The exercise - In the spring force problems, translate the sentence "The spring constant is 75 N/m." into French.

Text -
——————————
Calculate the force exerted by a spring on a block when the block, attached to a spring with a natural length of 25 cm, moves rightwards and stretches the spring by 50 cm. The spring constant is 75 N/m.

Solution

Given data:

• Force exerted by spring on a block, Fs = ?
• Initial length of a spring, x0 = 25 cm = 0.25 m
• Final length of a spring, x = 50 cm = 0.5 m
• Spring constant, k = 75 N/m

Applying the formula:

• Fs = k Δx = k × (x – x0)
• Fs = 75 × (0.5 – 0.25)
• Fs = 75 × 0.25
• Fs = 18.75 N

Therefore, the force exerted by spring on a block is -18.75 N. (left)

### Problem #2

Determine the force exerted by a spring on a block when the block, attached to a spring with a natural length of 15 cm, moves leftwards and compresses the spring by 5 cm. The spring constant is 55 N/m.

Solution

Given data:

• Force exerted by spring on a block, Fs = ?
• Initial length of a spring, x0 = 15 cm = 0.15 m
• Final length of a spring, x = 5 cm = 0.05 m
• Spring constant, k = 55 N/m

Applying the formula:

• Fs = k Δx = k × (x – x0)
• Fs = 55 × (0.05 – 0.15)
• Fs = 55 × (-0.01)
• Fs = -5.5 N

Therefore, the force exerted by spring on a block is 5.5 N. (right)
——————————
Collection entries -
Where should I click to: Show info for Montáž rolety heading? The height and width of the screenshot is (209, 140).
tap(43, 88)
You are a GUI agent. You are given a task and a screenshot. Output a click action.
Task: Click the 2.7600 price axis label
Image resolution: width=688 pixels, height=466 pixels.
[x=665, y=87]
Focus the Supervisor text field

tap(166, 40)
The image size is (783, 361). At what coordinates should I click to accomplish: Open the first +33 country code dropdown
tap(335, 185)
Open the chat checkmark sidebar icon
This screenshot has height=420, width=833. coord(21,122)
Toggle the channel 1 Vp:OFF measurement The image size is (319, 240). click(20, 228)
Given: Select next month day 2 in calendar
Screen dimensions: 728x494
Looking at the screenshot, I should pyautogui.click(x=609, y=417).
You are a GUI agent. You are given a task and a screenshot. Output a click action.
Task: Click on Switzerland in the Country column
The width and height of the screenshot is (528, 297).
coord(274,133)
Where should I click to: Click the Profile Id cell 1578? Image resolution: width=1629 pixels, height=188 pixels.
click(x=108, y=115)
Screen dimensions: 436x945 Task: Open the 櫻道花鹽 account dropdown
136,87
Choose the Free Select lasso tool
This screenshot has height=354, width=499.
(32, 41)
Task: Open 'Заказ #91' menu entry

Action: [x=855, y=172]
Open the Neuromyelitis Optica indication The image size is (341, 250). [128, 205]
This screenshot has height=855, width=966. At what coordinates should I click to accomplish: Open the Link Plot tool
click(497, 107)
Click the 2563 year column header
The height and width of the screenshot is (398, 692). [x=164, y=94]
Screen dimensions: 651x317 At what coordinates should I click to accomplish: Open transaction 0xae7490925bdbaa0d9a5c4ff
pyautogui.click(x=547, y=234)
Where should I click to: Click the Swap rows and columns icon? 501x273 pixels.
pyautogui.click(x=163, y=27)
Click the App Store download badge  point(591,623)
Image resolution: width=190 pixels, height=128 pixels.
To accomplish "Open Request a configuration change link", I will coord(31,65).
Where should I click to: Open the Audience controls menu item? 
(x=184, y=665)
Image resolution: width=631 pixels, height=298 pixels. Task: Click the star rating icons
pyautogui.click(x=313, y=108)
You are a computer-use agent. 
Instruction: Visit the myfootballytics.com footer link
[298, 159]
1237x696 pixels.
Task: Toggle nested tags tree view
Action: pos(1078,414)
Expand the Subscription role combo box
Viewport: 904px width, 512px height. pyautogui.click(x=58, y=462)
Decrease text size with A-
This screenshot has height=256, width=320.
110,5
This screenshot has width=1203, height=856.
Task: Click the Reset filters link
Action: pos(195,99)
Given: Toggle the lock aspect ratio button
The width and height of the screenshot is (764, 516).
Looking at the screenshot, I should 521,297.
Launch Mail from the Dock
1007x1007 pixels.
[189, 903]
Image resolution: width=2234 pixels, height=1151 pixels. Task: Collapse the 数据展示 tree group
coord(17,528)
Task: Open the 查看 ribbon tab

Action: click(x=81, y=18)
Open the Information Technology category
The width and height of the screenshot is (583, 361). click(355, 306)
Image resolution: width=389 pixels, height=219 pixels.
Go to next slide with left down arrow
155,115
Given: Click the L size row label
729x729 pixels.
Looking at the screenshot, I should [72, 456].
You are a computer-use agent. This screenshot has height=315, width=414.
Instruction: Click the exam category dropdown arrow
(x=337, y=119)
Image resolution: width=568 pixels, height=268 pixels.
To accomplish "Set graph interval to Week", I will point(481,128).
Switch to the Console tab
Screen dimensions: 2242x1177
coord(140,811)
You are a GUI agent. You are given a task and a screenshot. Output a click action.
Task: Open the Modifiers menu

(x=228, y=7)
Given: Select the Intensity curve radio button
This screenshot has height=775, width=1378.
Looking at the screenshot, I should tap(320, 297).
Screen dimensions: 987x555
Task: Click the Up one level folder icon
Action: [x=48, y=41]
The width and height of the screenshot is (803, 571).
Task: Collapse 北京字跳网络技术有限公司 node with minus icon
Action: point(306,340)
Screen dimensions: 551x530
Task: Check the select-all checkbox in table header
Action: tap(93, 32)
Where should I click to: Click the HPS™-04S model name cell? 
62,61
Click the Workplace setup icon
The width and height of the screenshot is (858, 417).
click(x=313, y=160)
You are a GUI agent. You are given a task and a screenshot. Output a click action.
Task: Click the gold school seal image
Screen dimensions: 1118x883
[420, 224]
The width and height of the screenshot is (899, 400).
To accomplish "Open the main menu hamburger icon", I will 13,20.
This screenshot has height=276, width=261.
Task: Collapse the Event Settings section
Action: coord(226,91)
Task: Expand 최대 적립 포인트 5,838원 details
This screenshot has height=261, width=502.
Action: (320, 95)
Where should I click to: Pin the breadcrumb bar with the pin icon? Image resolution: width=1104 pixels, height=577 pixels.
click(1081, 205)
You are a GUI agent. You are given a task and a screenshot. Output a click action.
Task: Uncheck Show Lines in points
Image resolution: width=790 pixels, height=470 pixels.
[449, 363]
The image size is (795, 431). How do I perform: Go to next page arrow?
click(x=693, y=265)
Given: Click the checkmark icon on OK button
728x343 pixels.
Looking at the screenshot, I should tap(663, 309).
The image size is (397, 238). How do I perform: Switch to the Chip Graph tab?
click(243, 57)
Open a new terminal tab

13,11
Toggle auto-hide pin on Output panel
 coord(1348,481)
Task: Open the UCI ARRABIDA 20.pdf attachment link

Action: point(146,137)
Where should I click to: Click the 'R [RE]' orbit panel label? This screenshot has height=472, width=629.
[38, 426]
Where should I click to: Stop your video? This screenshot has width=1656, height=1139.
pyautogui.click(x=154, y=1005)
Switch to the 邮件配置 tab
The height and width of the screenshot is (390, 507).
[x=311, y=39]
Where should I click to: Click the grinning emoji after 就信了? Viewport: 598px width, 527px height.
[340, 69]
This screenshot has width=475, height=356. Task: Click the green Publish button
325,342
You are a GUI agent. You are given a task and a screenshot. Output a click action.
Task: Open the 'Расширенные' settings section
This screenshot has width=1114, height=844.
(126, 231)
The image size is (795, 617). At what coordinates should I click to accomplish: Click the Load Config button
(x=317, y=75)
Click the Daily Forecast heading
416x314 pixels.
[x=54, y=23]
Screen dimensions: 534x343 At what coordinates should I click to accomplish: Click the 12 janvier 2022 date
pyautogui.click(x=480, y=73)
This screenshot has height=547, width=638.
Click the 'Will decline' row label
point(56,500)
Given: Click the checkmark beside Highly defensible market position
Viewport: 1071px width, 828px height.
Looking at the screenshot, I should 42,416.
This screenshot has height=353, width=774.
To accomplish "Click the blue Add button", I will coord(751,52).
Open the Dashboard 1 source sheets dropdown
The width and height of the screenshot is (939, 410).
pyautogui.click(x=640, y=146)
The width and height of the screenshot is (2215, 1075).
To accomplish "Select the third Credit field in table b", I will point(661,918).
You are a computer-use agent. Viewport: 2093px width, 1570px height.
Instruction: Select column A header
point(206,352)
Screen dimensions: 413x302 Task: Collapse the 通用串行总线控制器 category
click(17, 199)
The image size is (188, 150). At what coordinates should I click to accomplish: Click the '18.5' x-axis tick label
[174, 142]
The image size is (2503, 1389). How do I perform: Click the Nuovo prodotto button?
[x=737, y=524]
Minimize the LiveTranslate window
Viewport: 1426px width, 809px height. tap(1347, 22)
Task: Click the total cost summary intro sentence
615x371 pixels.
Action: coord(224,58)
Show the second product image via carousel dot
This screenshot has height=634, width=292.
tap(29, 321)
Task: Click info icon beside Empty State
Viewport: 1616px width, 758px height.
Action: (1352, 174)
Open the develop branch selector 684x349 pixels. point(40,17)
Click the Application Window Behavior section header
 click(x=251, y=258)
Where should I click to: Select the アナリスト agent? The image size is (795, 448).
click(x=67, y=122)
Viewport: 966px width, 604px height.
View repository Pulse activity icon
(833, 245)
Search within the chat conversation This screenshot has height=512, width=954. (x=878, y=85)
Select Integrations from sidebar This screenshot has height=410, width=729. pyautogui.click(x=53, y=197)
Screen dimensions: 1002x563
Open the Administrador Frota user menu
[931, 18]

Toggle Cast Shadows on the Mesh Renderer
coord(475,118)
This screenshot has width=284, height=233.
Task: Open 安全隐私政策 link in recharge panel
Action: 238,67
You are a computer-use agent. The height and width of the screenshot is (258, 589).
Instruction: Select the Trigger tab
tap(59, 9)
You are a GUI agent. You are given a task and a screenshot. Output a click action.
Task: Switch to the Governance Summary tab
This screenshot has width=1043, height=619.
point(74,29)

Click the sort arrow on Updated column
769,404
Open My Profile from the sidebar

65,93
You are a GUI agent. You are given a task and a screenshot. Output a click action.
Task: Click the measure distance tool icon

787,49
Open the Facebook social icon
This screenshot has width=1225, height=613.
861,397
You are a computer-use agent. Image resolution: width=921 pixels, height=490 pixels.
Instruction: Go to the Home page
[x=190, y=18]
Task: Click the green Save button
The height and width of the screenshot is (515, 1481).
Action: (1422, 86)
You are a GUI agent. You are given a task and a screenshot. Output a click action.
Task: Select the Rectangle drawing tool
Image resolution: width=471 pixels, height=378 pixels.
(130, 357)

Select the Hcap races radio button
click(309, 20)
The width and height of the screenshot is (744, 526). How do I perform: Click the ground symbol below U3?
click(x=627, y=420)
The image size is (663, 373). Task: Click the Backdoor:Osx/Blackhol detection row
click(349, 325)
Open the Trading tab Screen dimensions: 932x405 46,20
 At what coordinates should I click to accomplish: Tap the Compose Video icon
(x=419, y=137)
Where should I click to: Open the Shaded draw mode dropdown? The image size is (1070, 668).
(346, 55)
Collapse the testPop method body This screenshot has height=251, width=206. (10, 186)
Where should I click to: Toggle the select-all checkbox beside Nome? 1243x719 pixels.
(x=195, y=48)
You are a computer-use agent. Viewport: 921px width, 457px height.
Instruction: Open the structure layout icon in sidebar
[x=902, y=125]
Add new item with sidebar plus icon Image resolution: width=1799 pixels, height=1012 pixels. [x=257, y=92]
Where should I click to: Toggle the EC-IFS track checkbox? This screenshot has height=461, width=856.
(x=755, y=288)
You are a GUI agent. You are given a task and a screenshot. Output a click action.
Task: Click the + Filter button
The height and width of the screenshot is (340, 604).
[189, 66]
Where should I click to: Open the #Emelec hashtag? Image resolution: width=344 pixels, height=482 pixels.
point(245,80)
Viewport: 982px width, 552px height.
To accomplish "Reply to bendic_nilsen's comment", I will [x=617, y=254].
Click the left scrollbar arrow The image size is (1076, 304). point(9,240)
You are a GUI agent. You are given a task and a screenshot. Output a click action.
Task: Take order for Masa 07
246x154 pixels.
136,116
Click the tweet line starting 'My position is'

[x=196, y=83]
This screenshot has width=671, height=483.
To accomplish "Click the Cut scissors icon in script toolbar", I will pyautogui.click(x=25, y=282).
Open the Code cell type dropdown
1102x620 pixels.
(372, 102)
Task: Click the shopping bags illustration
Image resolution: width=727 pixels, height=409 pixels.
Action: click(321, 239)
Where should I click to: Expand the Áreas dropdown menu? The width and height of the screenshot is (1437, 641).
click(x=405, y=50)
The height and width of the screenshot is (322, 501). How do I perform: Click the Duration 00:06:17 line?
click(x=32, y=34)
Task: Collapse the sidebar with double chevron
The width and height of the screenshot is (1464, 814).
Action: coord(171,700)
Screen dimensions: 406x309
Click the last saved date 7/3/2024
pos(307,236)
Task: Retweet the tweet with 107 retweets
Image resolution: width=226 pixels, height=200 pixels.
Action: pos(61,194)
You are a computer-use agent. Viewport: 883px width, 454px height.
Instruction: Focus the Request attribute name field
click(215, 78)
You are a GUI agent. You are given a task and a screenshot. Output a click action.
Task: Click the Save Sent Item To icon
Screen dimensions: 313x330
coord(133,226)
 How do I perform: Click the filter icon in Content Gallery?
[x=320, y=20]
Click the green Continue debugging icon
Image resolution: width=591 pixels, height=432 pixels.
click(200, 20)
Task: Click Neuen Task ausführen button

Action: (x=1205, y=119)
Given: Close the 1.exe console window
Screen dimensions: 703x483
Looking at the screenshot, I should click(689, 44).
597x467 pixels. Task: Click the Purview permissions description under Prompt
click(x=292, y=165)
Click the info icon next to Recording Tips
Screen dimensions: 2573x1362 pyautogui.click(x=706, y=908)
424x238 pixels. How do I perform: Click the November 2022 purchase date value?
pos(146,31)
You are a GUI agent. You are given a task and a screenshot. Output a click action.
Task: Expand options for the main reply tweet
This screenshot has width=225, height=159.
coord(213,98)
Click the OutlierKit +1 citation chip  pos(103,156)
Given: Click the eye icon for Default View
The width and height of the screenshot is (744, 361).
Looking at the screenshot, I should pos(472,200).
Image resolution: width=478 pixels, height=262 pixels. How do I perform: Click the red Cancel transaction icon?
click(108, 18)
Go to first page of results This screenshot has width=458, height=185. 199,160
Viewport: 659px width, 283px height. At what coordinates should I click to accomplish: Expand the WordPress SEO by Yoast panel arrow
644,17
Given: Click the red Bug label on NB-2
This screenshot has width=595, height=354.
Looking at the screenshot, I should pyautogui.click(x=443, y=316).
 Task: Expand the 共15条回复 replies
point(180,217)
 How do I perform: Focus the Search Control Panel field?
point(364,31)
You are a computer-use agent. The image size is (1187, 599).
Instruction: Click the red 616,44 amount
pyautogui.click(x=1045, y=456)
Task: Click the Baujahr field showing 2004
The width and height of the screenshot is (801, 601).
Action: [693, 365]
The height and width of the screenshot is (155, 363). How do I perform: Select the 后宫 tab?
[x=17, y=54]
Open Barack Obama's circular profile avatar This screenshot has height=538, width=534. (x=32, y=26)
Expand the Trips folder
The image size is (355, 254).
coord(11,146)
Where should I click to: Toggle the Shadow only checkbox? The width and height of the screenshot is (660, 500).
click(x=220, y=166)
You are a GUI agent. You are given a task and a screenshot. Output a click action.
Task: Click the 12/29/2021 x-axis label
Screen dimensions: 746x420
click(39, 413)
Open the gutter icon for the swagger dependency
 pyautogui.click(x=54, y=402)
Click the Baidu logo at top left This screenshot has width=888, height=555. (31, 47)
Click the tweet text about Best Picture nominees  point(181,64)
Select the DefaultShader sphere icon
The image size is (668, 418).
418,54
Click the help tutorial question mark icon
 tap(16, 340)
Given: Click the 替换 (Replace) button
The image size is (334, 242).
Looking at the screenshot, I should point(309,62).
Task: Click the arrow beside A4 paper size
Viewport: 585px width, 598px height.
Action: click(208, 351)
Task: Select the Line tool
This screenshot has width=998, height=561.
——————————
Reply to the task - La constante de raideur du ressort est de 75 N/m.